As a fiction writer, I wonder: what could be known that the person, or character (Mrs. Nixon), wouldn’t necessarily understand? Revealing these things is not a betrayal but rather the writer’s admission of life’s complexity, in which the central figure is sometimes the least informed, the most vulnerable. When Gatsby refutes Nick Carraway by insisting that the past can be recaptured, it is a sincere belief but untrue. (Nick, on Daisy Buchanan: “‘I wouldn’t ask too much of her,’ I
ventured. ‘You can’t repeat the past.’ ‘Can’t repeat the past?’ he cried incredulously. ‘Why of course you can!’”) We have to see through, and around, the character to see that things do not add up, or that we understand differently than the character does. If Mrs. Nixon had the ability to look at “Mrs. Nixon,” what might she have seen? (She did, after all, have photographs of herself to study, as well as watching herself on TV being interviewed, et cetera.) She probably would not have wanted to dwell on herself. Some things might have pleased her, such as her neat appearance. What she said might have sounded fine, because she was judicious in her speech. So given her televised faux pas, and her awareness of having been out of control in front of a huge audience, how aware might she have been that in literature characters can play out their lack of awareness for hundreds of pages? Would she avoid speech knowing that words could have connotations beyond her control, that self-revelation defies our intentions? Disguise can be exhausting and futile. In early life as well as later on, when she looked tired, no makeup could disguise her fatigue. When Clare Boothe Luce was served breakfast by Mrs. Nixon after her stroke, she made the remark that she could see no signs of the stroke, and Mrs. Nixon replied, “Yes, but I have had a stroke. You don’t know the struggle I had getting back the use of this hand.”

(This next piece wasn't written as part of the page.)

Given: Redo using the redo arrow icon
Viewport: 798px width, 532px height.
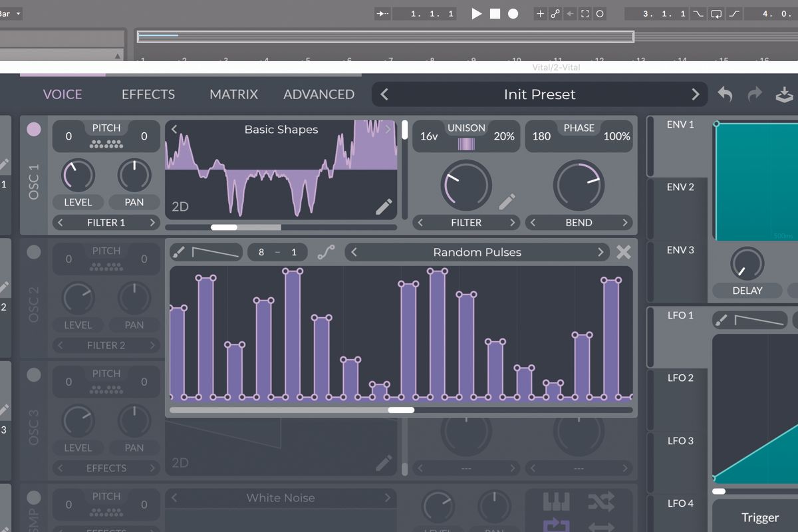Looking at the screenshot, I should 754,94.
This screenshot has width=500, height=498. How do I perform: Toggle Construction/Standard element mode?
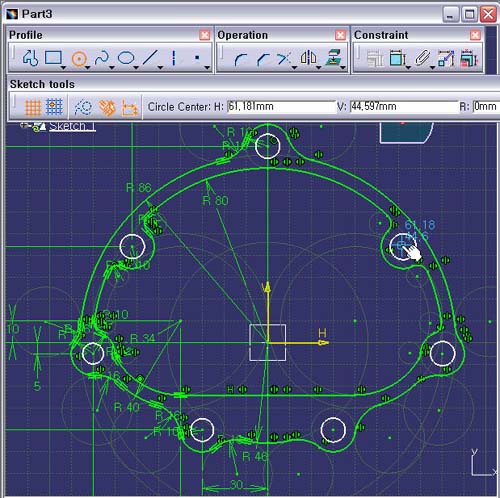[83, 107]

Given her distrust of words, Mrs. Nixon might have had some glimmer of the fiction writer in her outlook, for many of that breed are the first to doubt the reliability of their means. About Watergate, she said: “He’ll never get any credit for anything he says on the subject anyway. I wanted him to just state frankly that he didn’t know, that no one knows, the full story of Watergate.” Because she realized the danger of words, she’d wanted her husband to destroy the tapes and had given him that advice early on. But she wasn’t much listened to: she put up effective blockades with the press, and her reactions were so habitual that her family seems not to have seriously engaged with her, knowing in advance what her position would be and not having the inclination to do anything but accept it. Later, she was able to retreat behind a guard station and fence at La Casa Pacifica (though it was hardly that) and spend much of her time in silence.